*Data*:
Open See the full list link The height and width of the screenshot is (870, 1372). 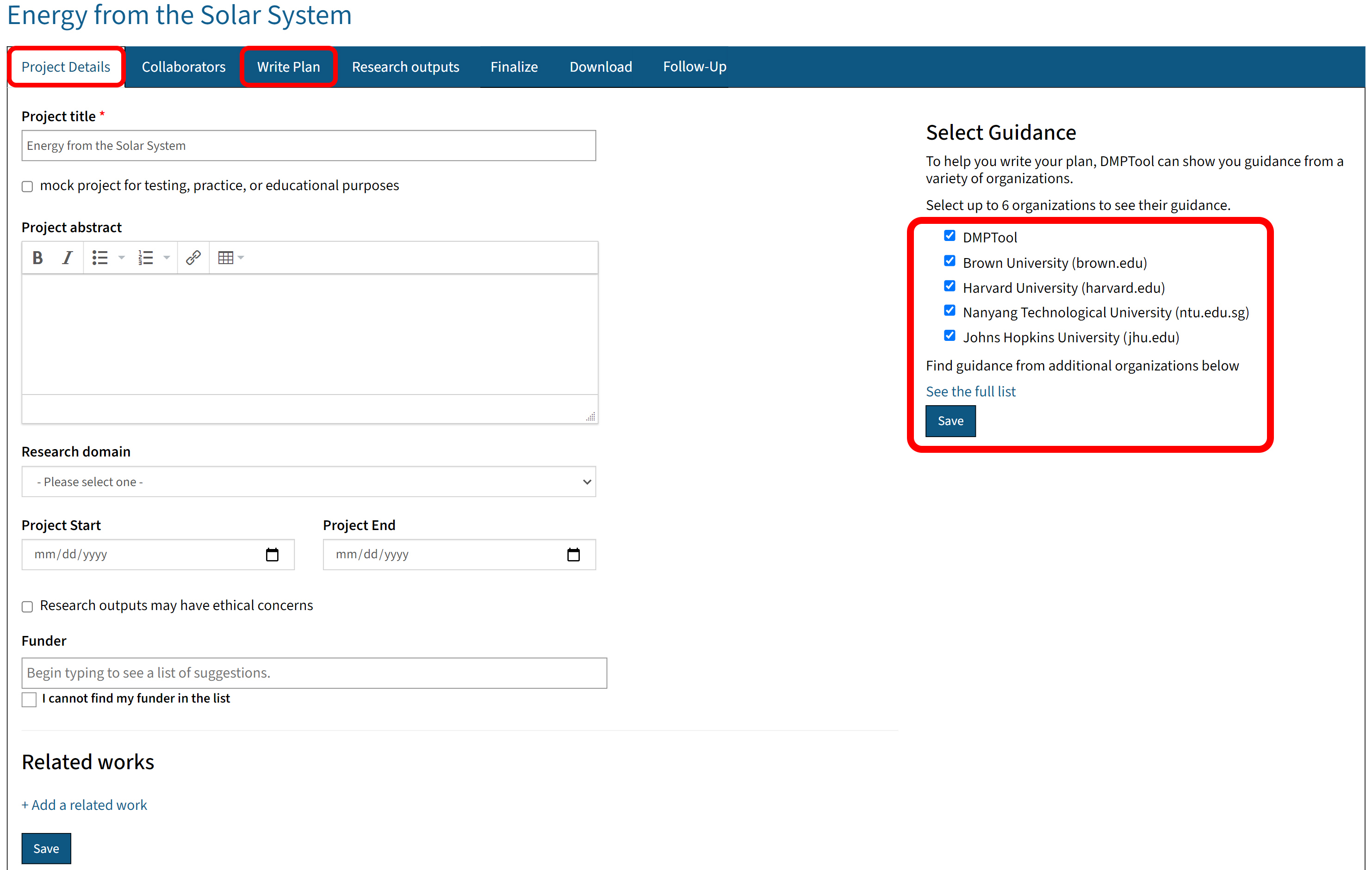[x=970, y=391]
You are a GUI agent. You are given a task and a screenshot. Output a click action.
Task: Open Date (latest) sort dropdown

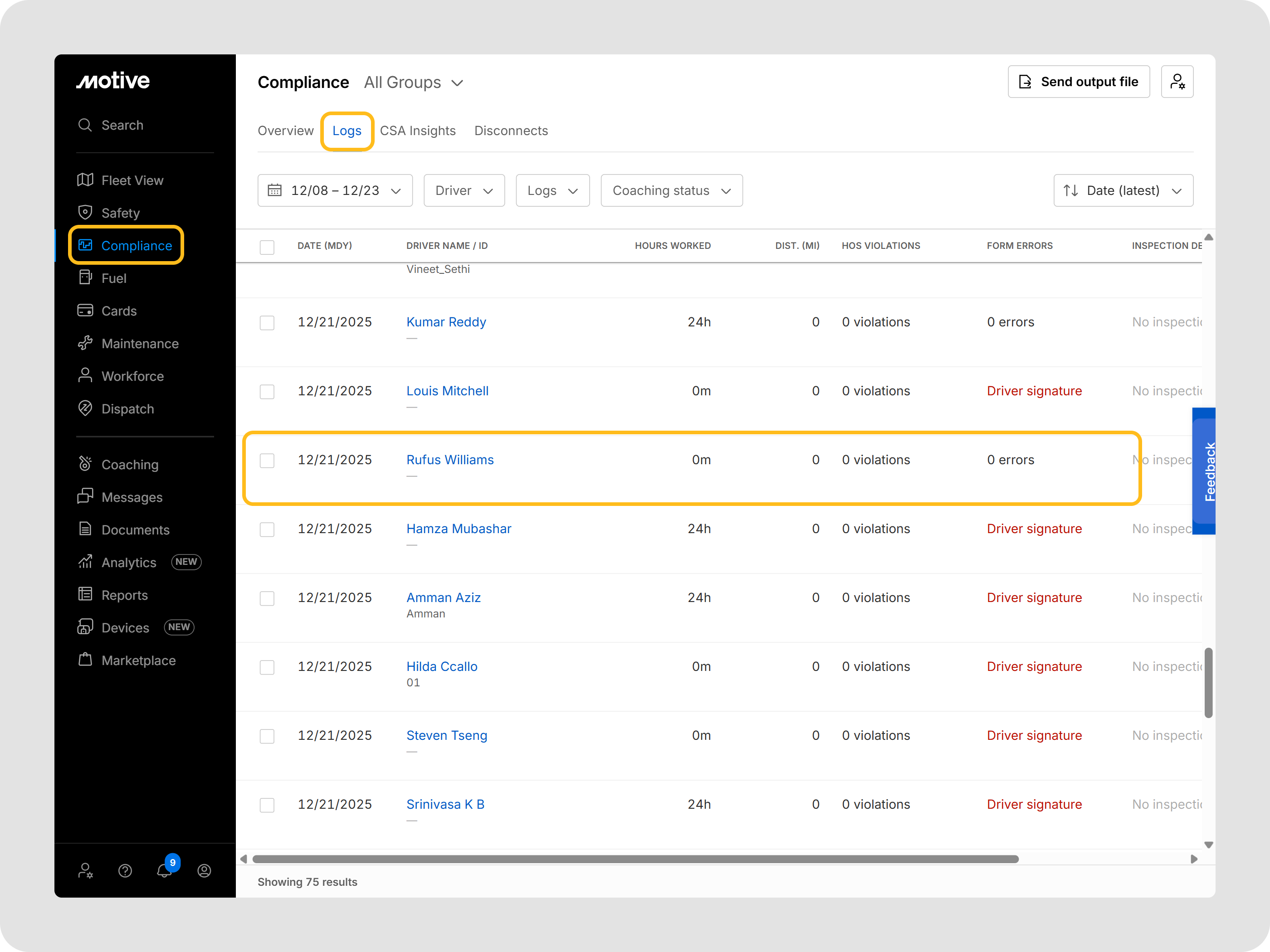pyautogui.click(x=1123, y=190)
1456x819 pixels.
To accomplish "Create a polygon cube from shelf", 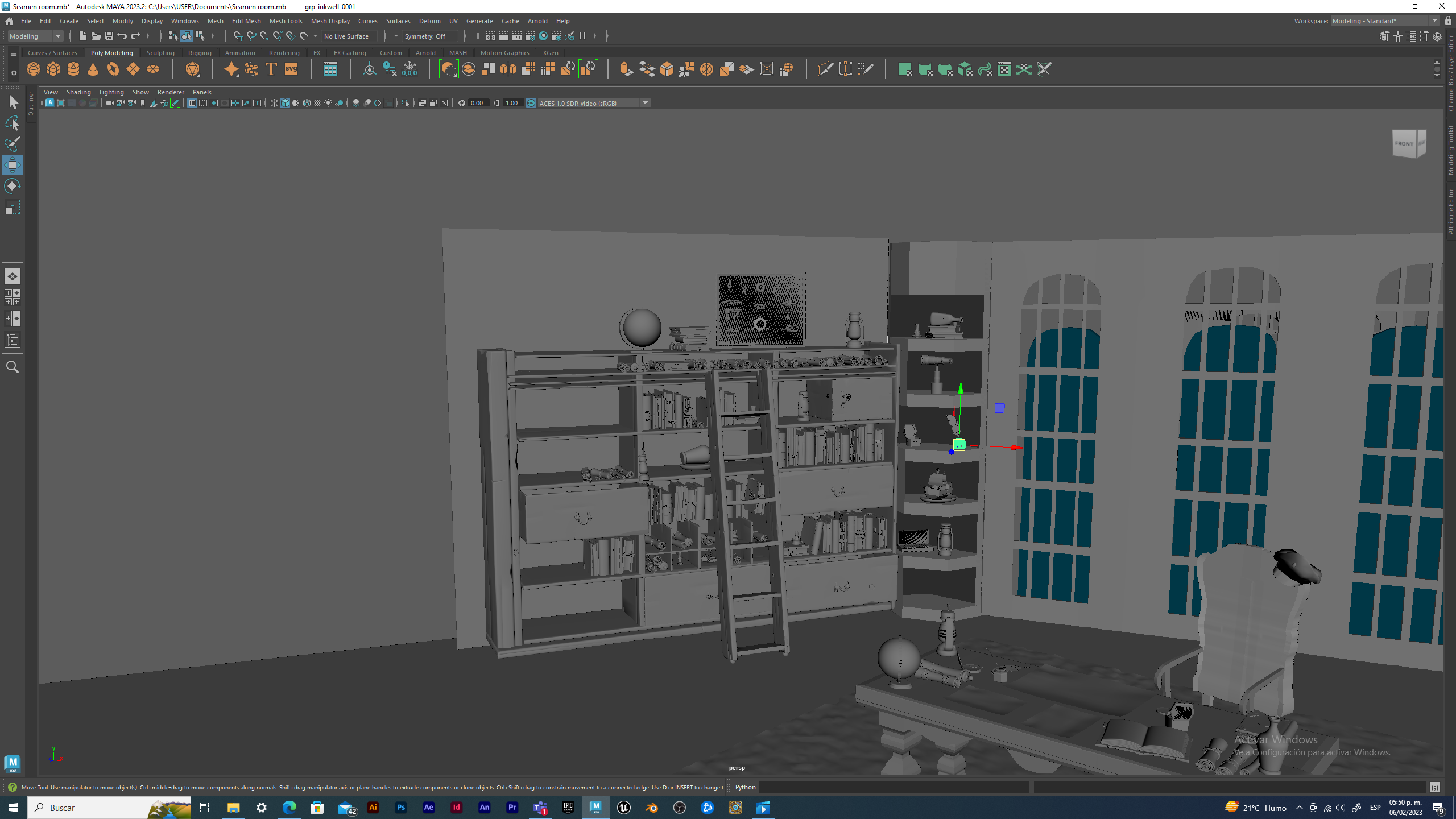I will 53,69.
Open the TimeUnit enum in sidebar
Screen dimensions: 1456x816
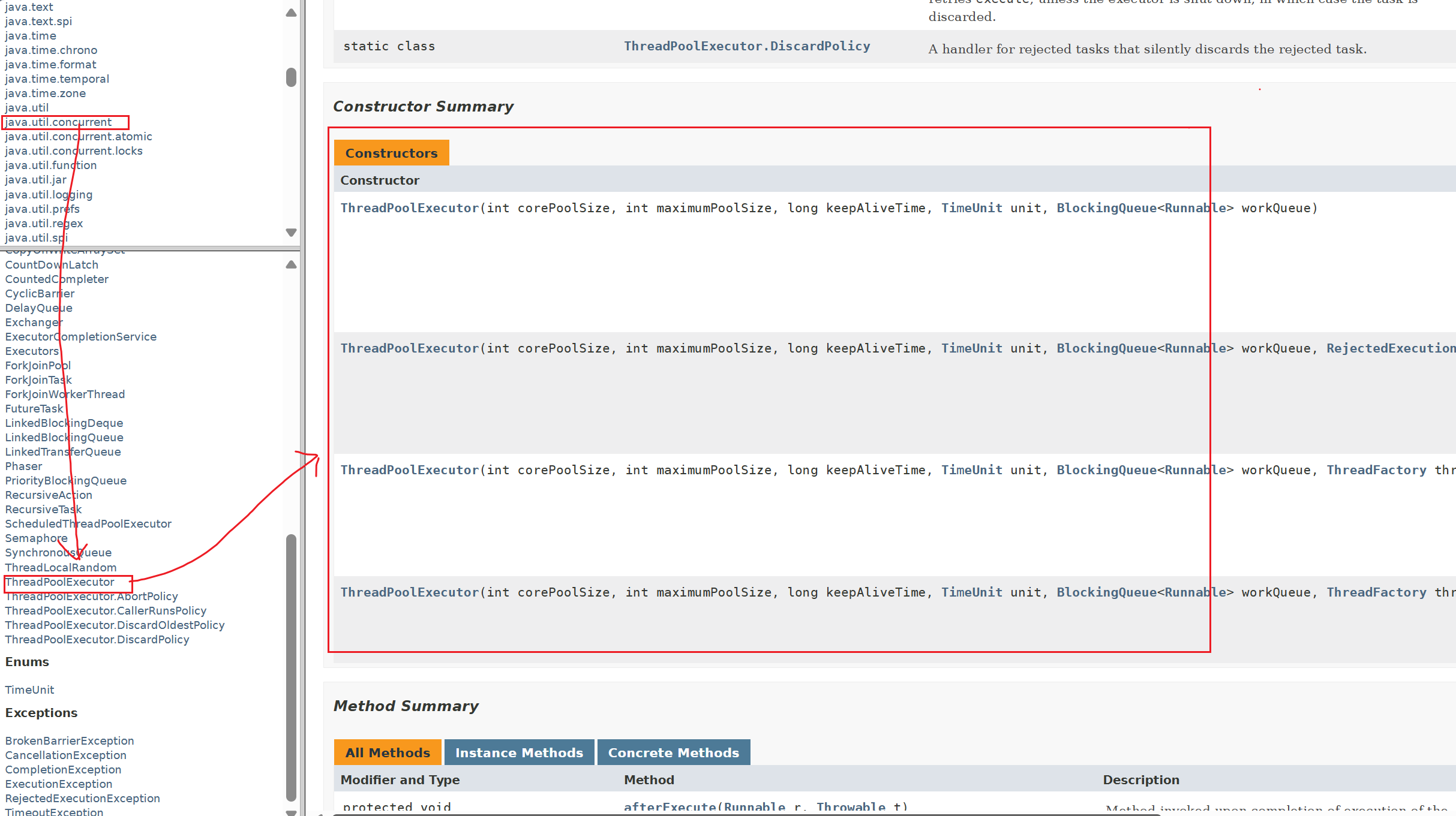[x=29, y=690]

*Assigned task*:
All that the answer may contain is the exact text of the lines from the one with "Open the TimeUnit enum in sidebar" through the last line of the material, pictures excluded.

*Task result*:
Open the TimeUnit enum in sidebar
Screen dimensions: 1456x816
[x=29, y=690]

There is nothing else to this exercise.